Exercise description: Produce a verbatim transcription of all records.
╔══
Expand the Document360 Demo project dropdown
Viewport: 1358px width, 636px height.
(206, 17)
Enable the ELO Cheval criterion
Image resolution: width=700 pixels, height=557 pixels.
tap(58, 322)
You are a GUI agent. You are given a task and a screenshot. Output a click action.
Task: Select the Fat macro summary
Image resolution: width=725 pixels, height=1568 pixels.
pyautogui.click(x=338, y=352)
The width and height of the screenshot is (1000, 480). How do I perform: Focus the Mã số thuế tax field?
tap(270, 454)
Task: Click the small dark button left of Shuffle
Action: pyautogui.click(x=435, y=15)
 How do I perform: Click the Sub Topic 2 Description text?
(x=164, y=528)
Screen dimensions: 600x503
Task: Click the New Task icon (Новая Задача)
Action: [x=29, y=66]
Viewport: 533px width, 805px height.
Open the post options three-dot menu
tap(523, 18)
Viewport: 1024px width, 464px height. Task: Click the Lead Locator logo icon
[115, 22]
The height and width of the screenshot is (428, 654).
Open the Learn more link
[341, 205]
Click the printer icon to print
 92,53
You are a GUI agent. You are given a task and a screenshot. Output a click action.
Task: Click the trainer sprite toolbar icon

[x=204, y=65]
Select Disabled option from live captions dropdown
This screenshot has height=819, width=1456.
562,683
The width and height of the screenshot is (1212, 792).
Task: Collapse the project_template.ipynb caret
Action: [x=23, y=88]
╚══
Response:
Expand the Document360 Demo project dropdown
Viewport: 1358px width, 636px height.
(206, 17)
Enable the ELO Cheval criterion
Image resolution: width=700 pixels, height=557 pixels.
tap(58, 322)
You are a GUI agent. You are given a task and a screenshot. Output a click action.
Task: Select the Fat macro summary
Image resolution: width=725 pixels, height=1568 pixels.
pyautogui.click(x=338, y=352)
The width and height of the screenshot is (1000, 480). How do I perform: Focus the Mã số thuế tax field?
tap(270, 454)
Task: Click the small dark button left of Shuffle
Action: pyautogui.click(x=435, y=15)
 How do I perform: Click the Sub Topic 2 Description text?
(x=164, y=528)
Screen dimensions: 600x503
Task: Click the New Task icon (Новая Задача)
Action: [x=29, y=66]
Viewport: 533px width, 805px height.
Open the post options three-dot menu
tap(523, 18)
Viewport: 1024px width, 464px height. Task: Click the Lead Locator logo icon
[115, 22]
The height and width of the screenshot is (428, 654).
Open the Learn more link
[341, 205]
Click the printer icon to print
 92,53
You are a GUI agent. You are given a task and a screenshot. Output a click action.
Task: Click the trainer sprite toolbar icon

[x=204, y=65]
Select Disabled option from live captions dropdown
This screenshot has height=819, width=1456.
562,683
The width and height of the screenshot is (1212, 792).
Task: Collapse the project_template.ipynb caret
Action: [x=23, y=88]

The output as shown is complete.